Sono state ottenute complessivamente le mappe del genoma di 19 specie di pinguini, che insieme ad altre due pubblicate in passato, raccolgono tutte le specie di pinguini viventi.

I pinguini sono diffusi in tutto l’emisfero australe, dalle isole Galapagos all’Equatore, fino alle foreste temperate della Nuova Zelanda e i ghiacci antartici. Sono passati dall’essere uccelli acquatici volanti a potenti nuotatori incapaci di volare. Grazie alla loro pelle, piume e al forte sistema di termoregolazione, possono abitare in ambienti che vanno dal freddo estremo dell’Antartide fino alle isole tropicali delle Galapagos.

Sono specie molto importanti per capire l’impatto del cambiamento ambientale e climatico. Molte popolazion di pinguini, infatti,i negli ultimi decenni si sono ridotte drasticamente, come accaduto ai pinguini imperatore, diminuiti dell’88% in soli 30 anni. Una sorte che nel prossimo futuro potrebbe toccare ad altre specie. Le minacce più importanti sono il riscaldamento climatico, le trasformazioni del loto habitat, la pesca, l’inquinamento e l’introduzione di predatori estranei. Avere le loro sequenze genetiche adesso potrò aiutare a capire anche il perchè della riduzione.

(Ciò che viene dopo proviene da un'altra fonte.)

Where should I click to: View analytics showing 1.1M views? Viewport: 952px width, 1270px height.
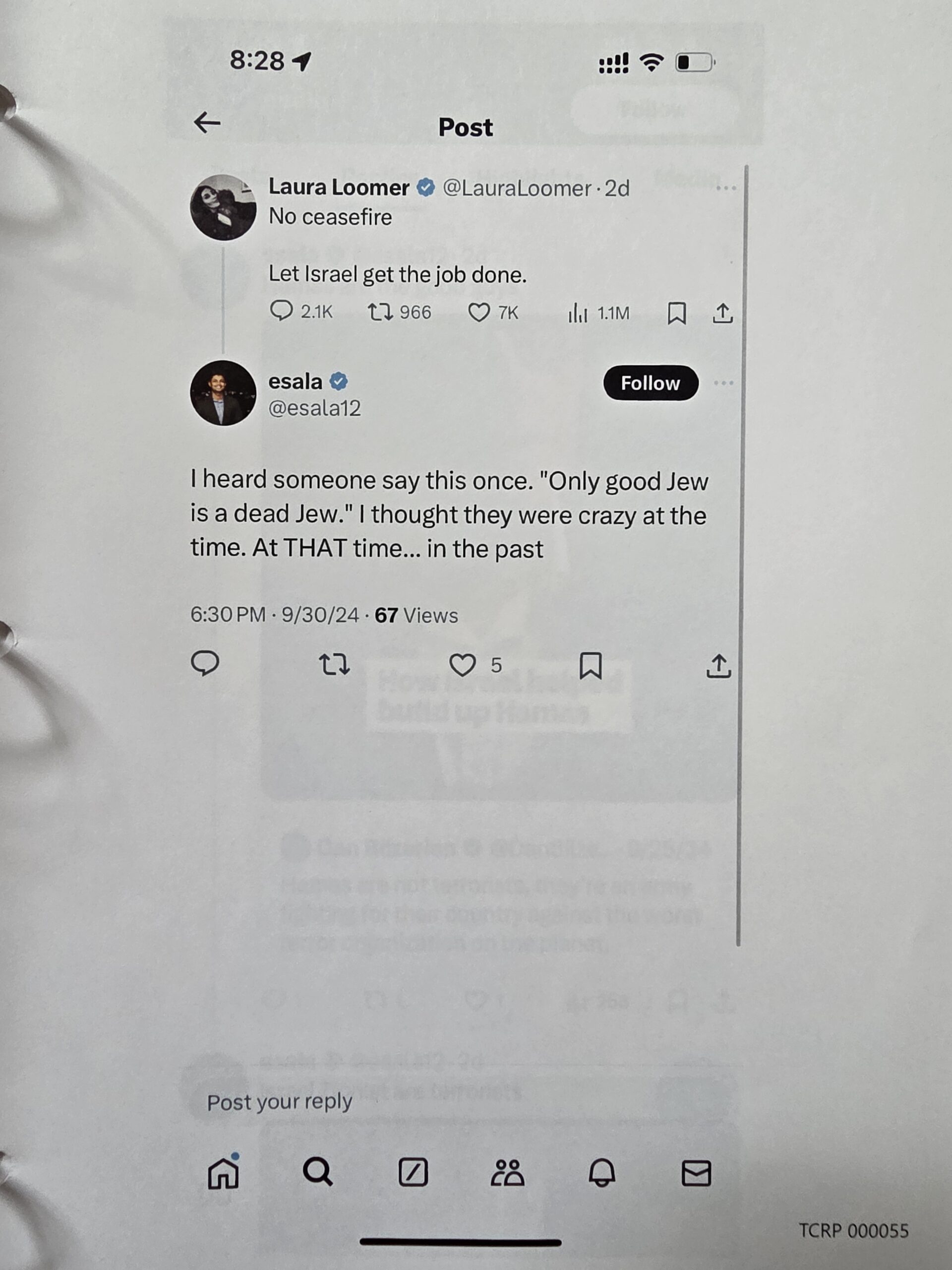tap(598, 314)
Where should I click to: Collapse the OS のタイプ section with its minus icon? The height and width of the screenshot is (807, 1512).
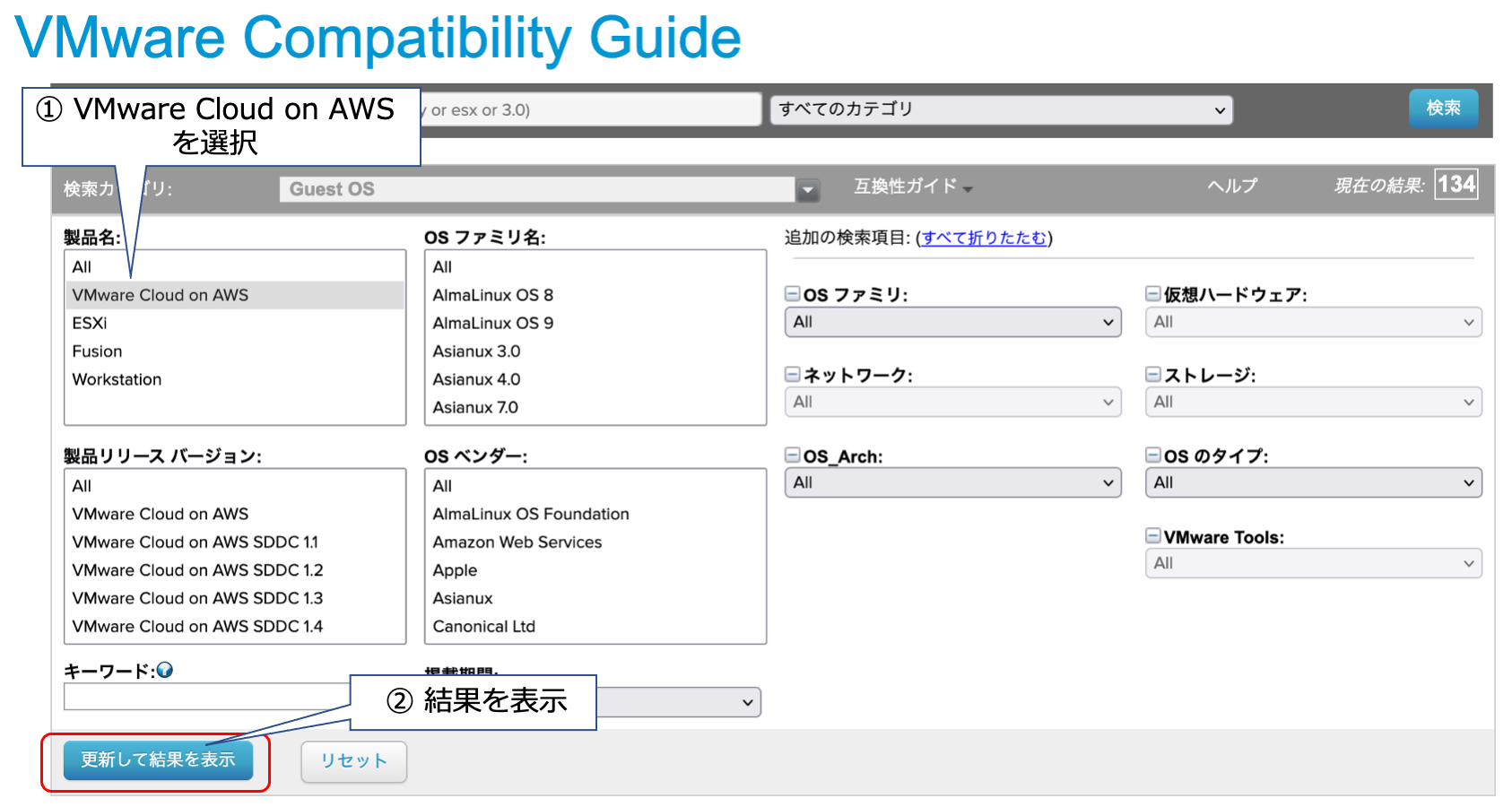pos(1153,456)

“La storia delle diverse specie di pinguino può essere osservata nel loro genoma. Questo studio ci aiuterà a comprendere come il cambiamento climatico in futuro colpirà altre specie e che strategie di conservazione sviluppare”, osserva la coordinatrice dello studio, Theresa Cole. I ricercatori stanno sequenziando anche il genoai di specie di pinguini estinti recentemente e hanno già ottenuto risultati importanti, dimostrando che questi uccelli si sono adattati al clima gelido dell’Antartide in più occasioni.